Léon Didier venait d'entraîner Grassin et il flânait autour de l'anneau de bois de la rue Nélaton ; le moment était bien choisi pour lui demander quel était son secret. Il accueillit ma question par un grand éclat de rire, qui dévoila d'énormes rides, mais un regard bleu plein d'intelligence :- Mon secret, il est bien simple : au lieu de me laisser guider par un coureur, c'est moi qui le dirige en course, car j'ai la prétention de savoir ce que c'est qu'une épreuve et ce que peut rendre un homme...- Et vous lui faites rendre le maximum ?- Sans doute. On dit que mes poulains terminent quelquefois sur les genoux, mais ils terminent victorieux. Le tout, voyez-vous, c'est de bien connaître son coureur, de bien connaître ses adversaires aussi. Je sais ce que mon homme a dans le ventre, je le sais mieux que lui, et je conduis la course en conséquence. Dressé sur ma selle, j'observe. Je vois tel concurrent parti comme un fou. Je pense en moi-même : « Toi, mon vieux, tu n'en as que pour dix ou douze kilomètres. » Je ne veux « débiner » personne, mais beaucoup trop ne courent ou ne font pas courir avec leur tête.
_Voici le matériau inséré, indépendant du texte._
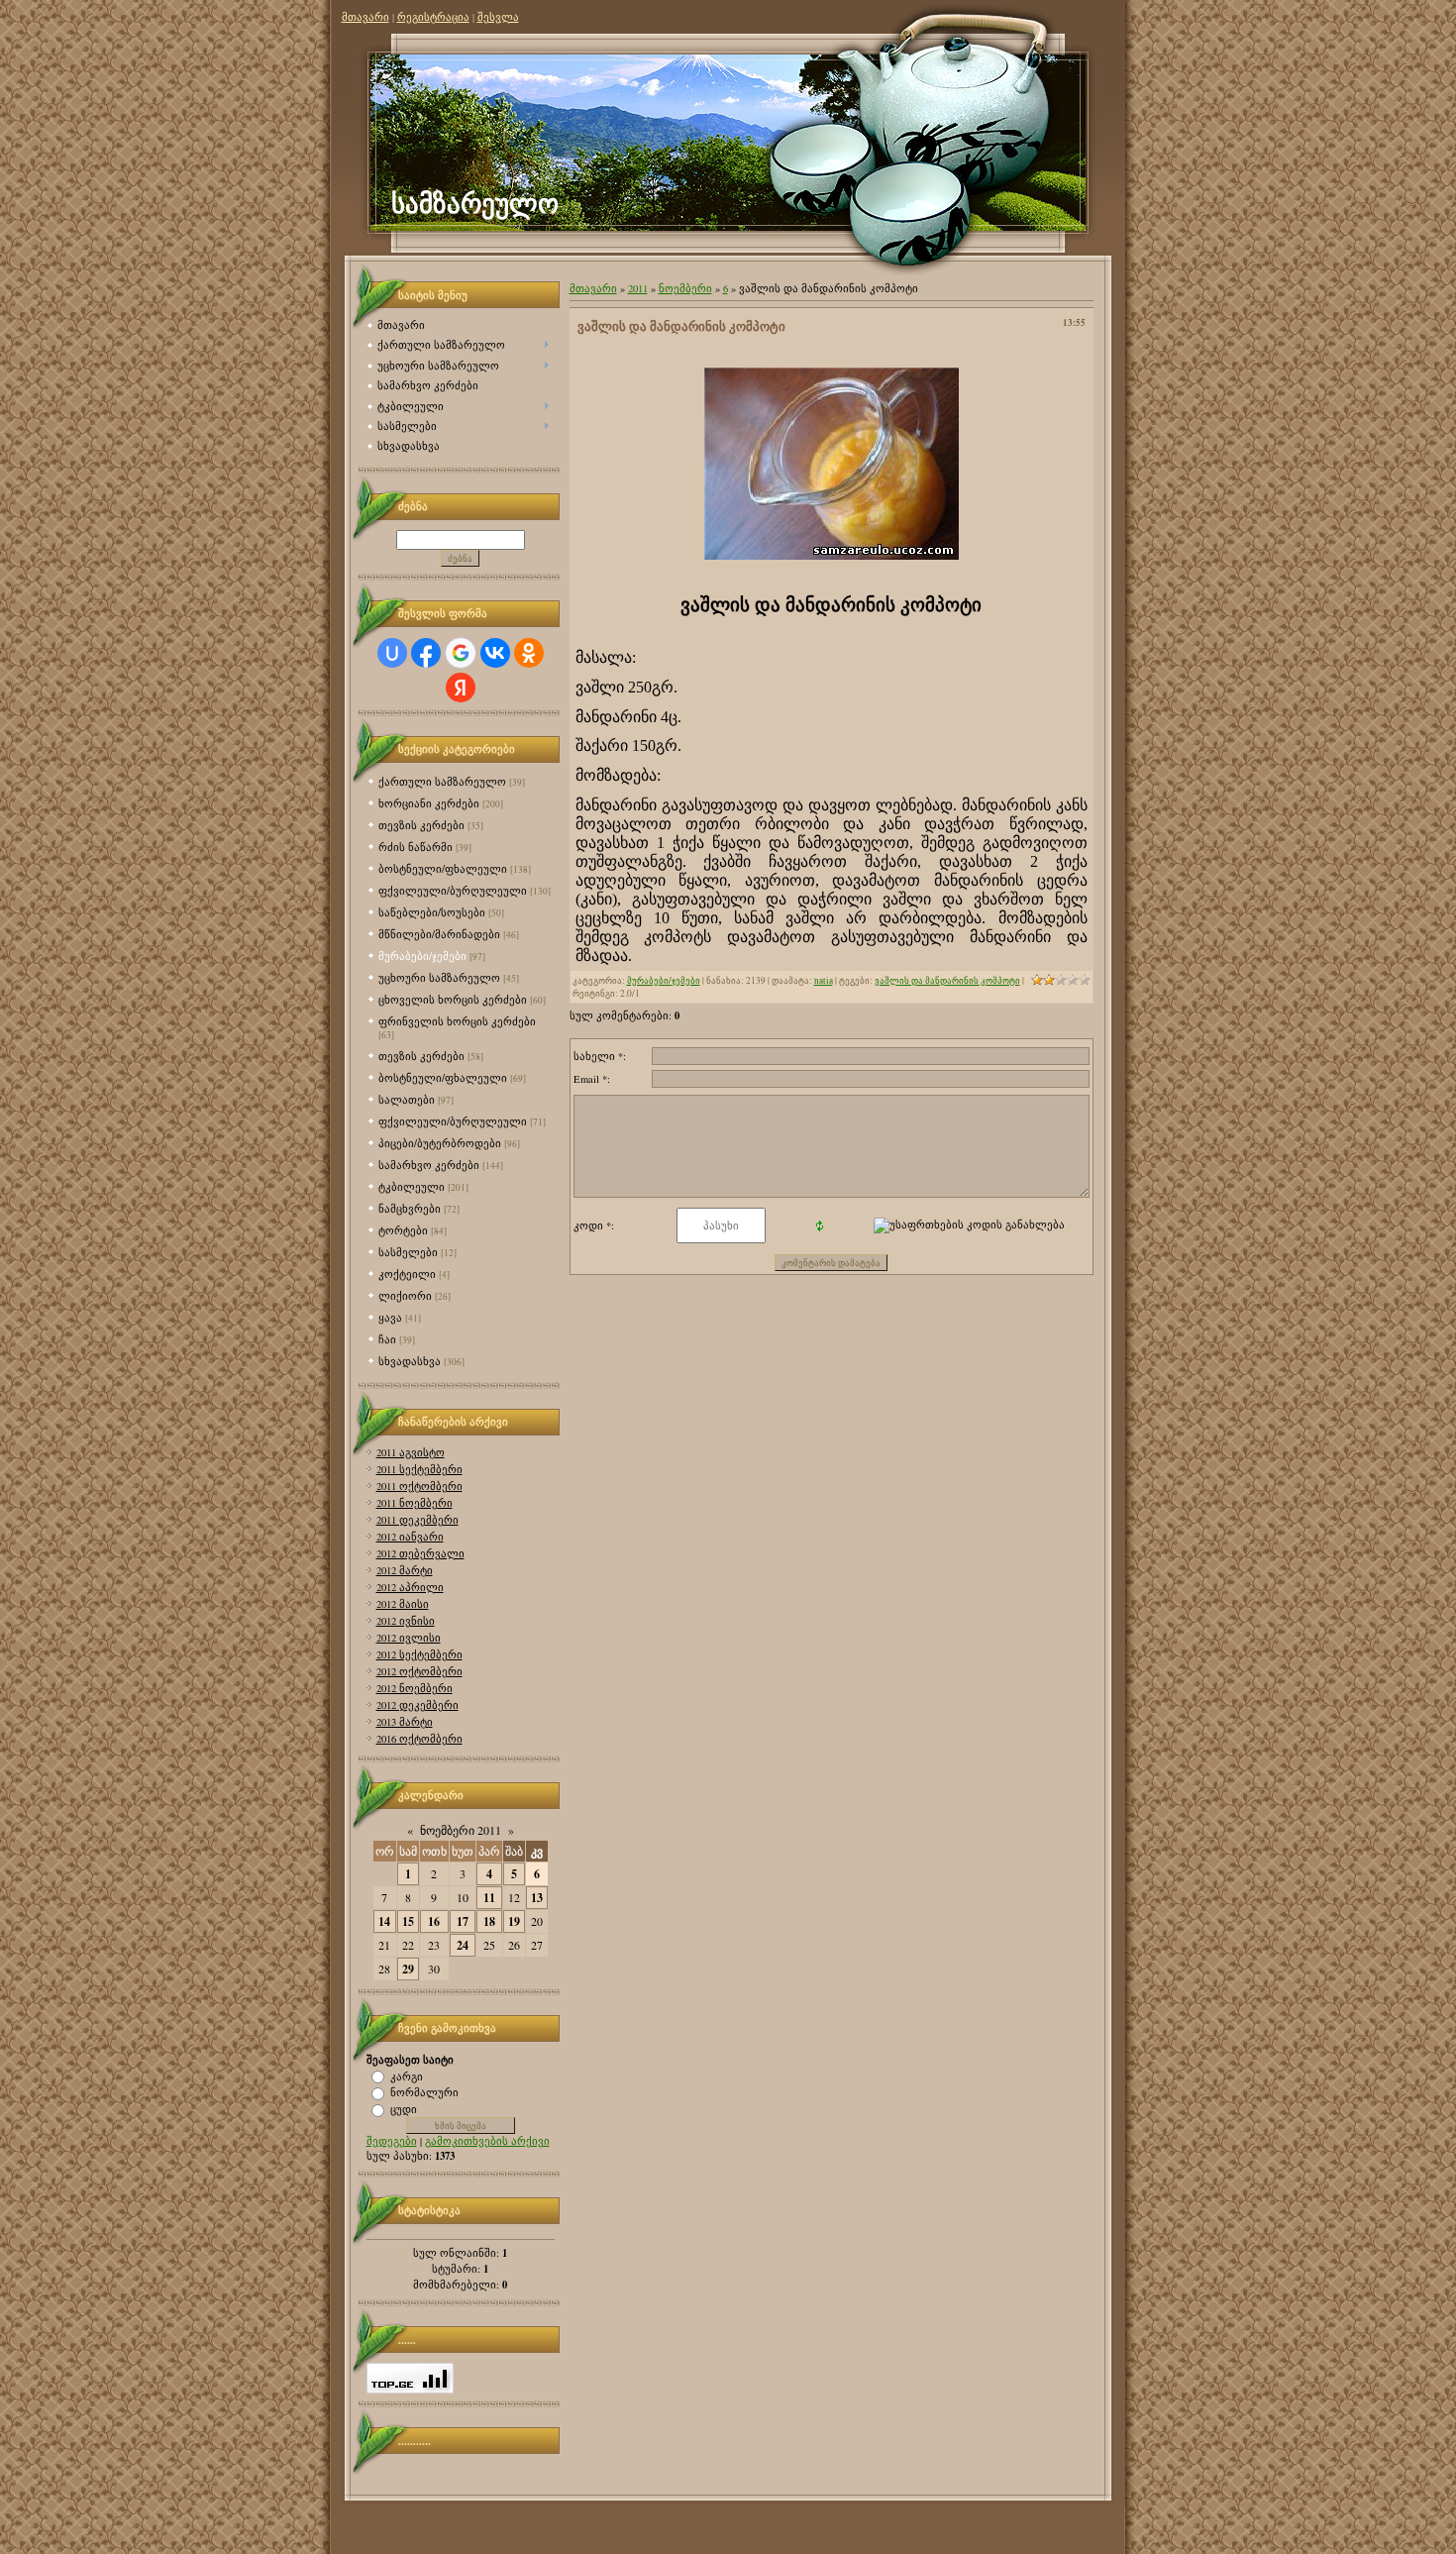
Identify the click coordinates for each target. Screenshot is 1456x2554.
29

Ils courent en
cherreurs*, au petit bonheur. [...]

GASTON BENAC.
Le Miroir des sports, 15/4/1925

Qualificatif d'un aviateur qui pilote habilement, surtout sur appareil de chasse
En 1924, ce n'était plus Grassin, qu'il entraînait sur les pistes mais son ancien concurrent Sérès :
Derrière Léon Didier, Sérès "fait du feu"La guerre est déclenchée dans le monde des stayers. La bataille fait rage. On se regarde en chiens de faïence et chacun en met un furieux coup pour semer son voisin. C'est une chose dont le public ne se plaint pas puisque cela lui permet d'assister à des courses qui ne manquent pas d'animation.
C'est ainsi que le match de dimanche mettait en présence, d'une part Sérès entraîné par Léon Didier et Grassin entraîné par Pasquier, d'autre part Aeris et Paul Suter.
Sérès entraîné par Didier ! Eut-on jamais crû cela possible voici quelque dix ans et même depuis la guerre, avant la retraite du « bistrot » de Villennes ? Sérès et Didier, les deux plus acharnés adversaires que le monde du demi-fond ait jamais connus, sont maintenant deux amis ! Avouez que la chose ne manque pas de piquant et il a fallu, pour cela, toute la série d'incidents qui débuta par le divorce Grassin-Didier, ce dernier offrant successivement ses services à Linart, puis à Sérès pour venir à bout du
« Gosse » qui ne veut plus reconnaître son ... papa sportif.
Et Didier a trouvé le moyen d'emmener Sérès à la victoire ; le champion de France, dont les dernières performances étaient plutôt quelconques, sembla retrouver, au rouleau de son ex-ennemi, sa plus belle forme. Il triompha de ses trois adversaires en poursuite et les rejoignit tous avant la limite.
Grassin prit la seconde place, n'étant battu que par Sérès ; Toto se défendit avec l'énergie du désespoir, mais fut cette fois impuissant à repousser l'assaut de Sérès. [...]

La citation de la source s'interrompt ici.